Prompt: In the passage on religions and the gardener, retype everything from "It is as if" down to "worth his salt.", word for word.

Source text:
Undoubtedly there must be some basic flaw, some fundamental mistake in the very foundation of these religions.

It is as if a gardener has planted fifty thousand trees and out of them only one tree flowers – and yet we accept his scripture on gardening on the plea that at least one tree has blossomed.  But we fail to take into consideration that this single tree might have been an exception to the rule, that it might have blossomed not because of the gardener, but in spite of him. The rest of the fifty thousand trees, those that remained stunted and barren, are enough proof the gardener was not worth his salt.

If a Buddha, a Mahavira or a Christ attains to God in spite of these fragmentary and conflict-ridden religions, it is no testimony to the success of these religions as such. The success of religion, or let us say the success of the gardener, should be acclaimed only when all fifty thousand trees of his garden, with the exception of one or two,  achieve flowering.  Then the blame could be laid at the foot of the one tree for its failure to bloom. Then it could be said that this tree remained stunted and barren in spite of the gardener.

Stored data:

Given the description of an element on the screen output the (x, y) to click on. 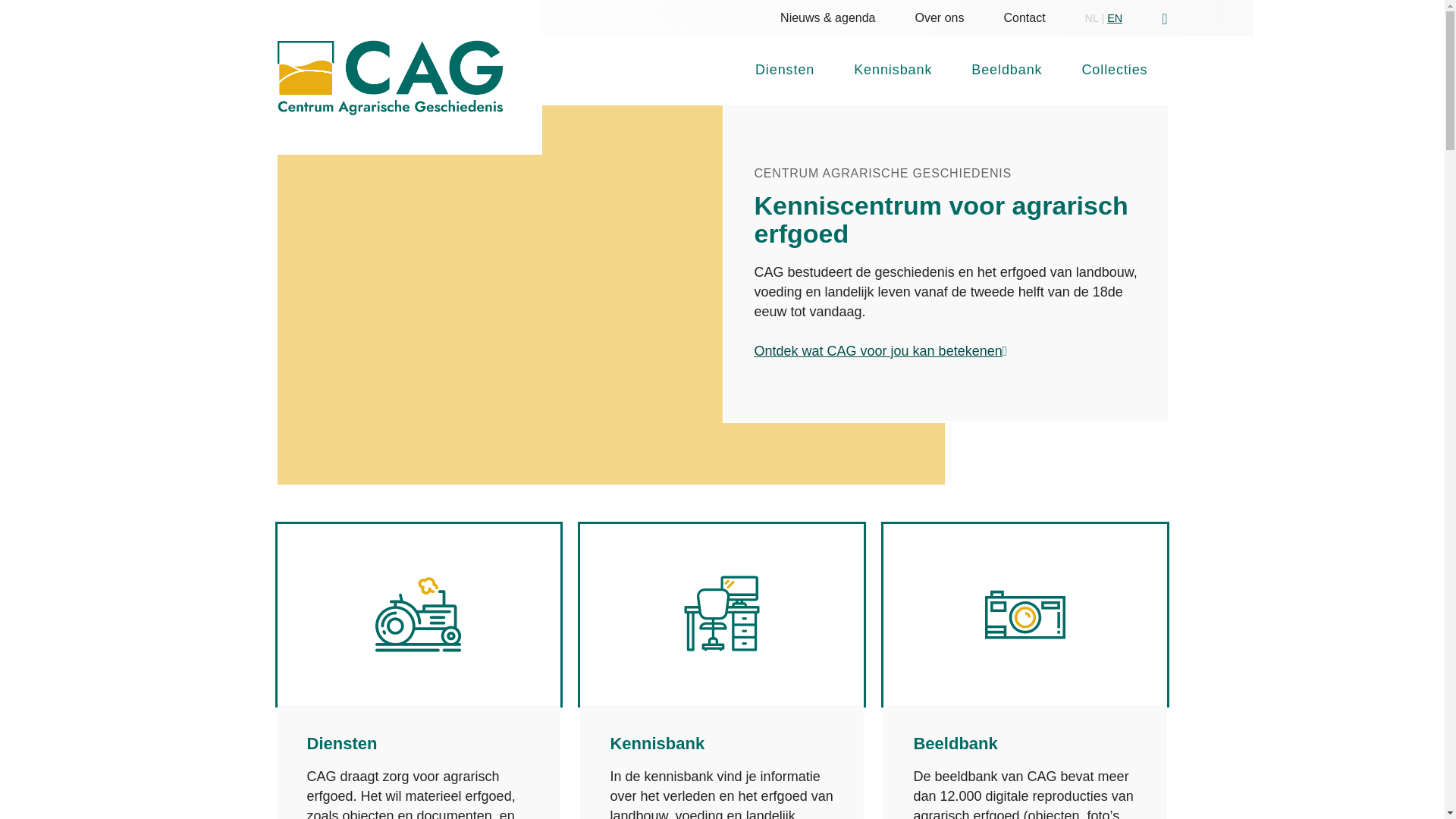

Final result:
It is as if a gardener has planted fifty thousand trees and out of them only one tree flowers – and yet we accept his scripture on gardening on the plea that at least one tree has blossomed.  But we fail to take into consideration that this single tree might have been an exception to the rule, that it might have blossomed not because of the gardener, but in spite of him. The rest of the fifty thousand trees, those that remained stunted and barren, are enough proof the gardener was not worth his salt.